WHAT NEEDS TO BE DONE:
Find the line with "You are a computer-use agent." in the data below. Repeat it and every line after it exactly, but not the pictures.

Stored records
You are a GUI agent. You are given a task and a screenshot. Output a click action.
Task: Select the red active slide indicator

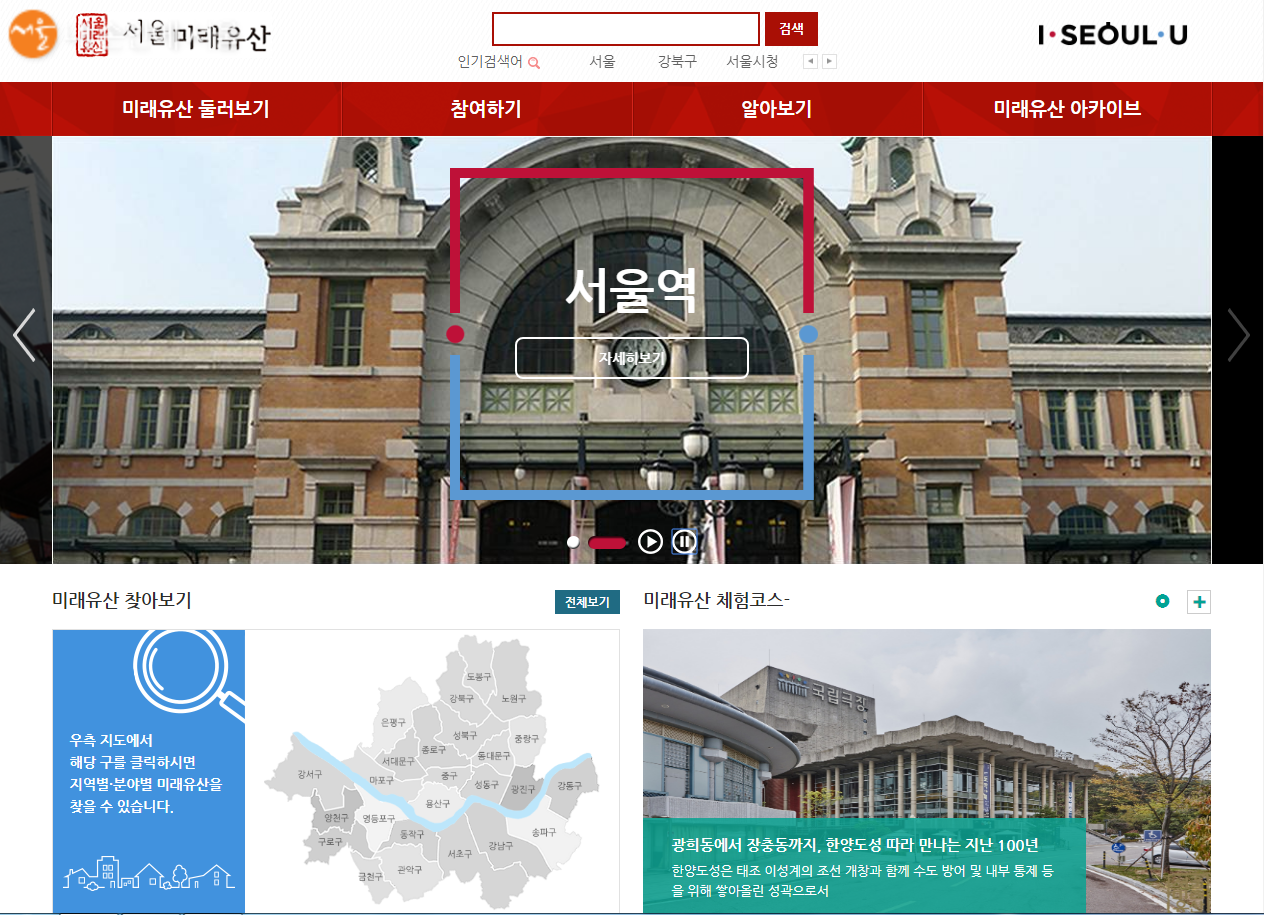click(x=607, y=542)
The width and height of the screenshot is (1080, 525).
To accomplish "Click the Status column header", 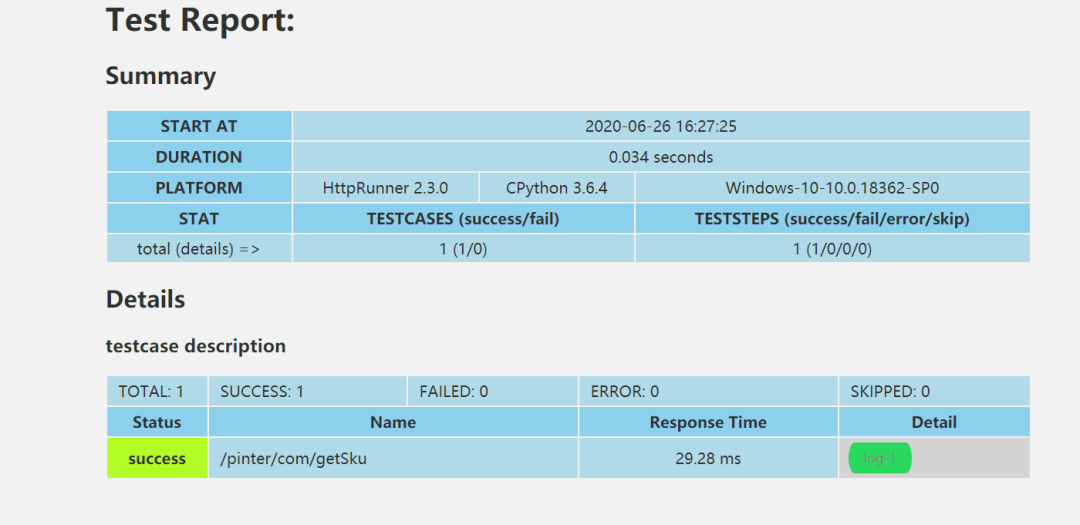I will [x=157, y=422].
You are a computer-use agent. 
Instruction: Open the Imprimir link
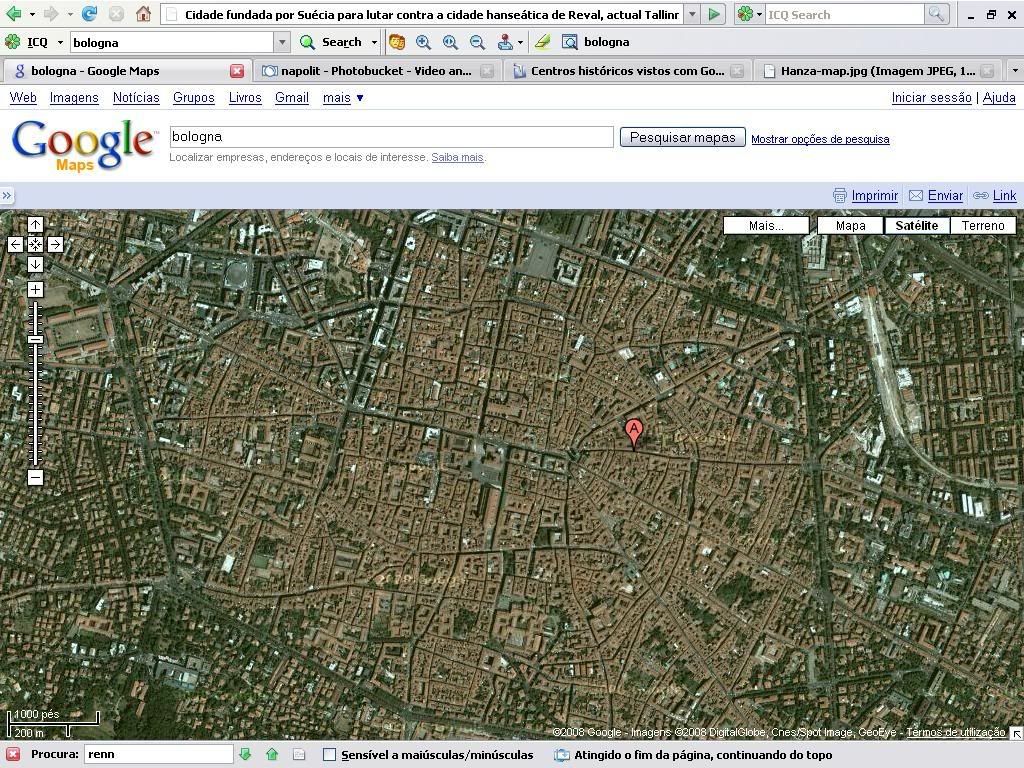[x=874, y=195]
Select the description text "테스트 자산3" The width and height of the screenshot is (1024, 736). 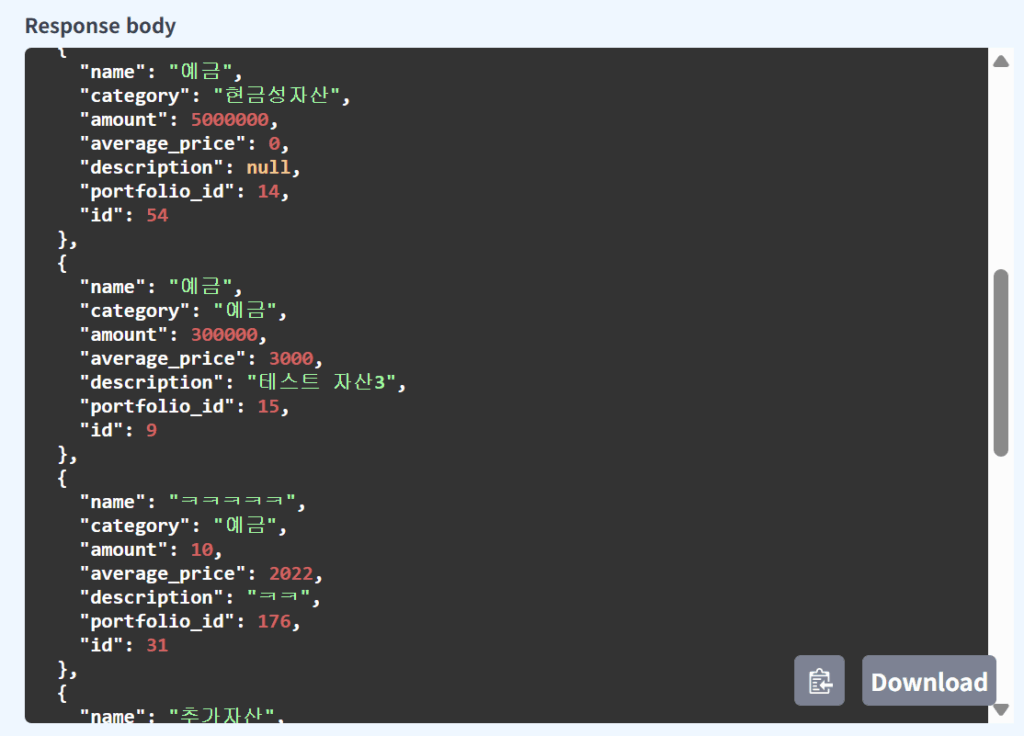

SOLUTION FOR THIS PROBLEM:
You are a computer-use agent. 
Instruction: Open the Imprimir link
[x=874, y=195]
Select the description text "테스트 자산3" The width and height of the screenshot is (1024, 736). 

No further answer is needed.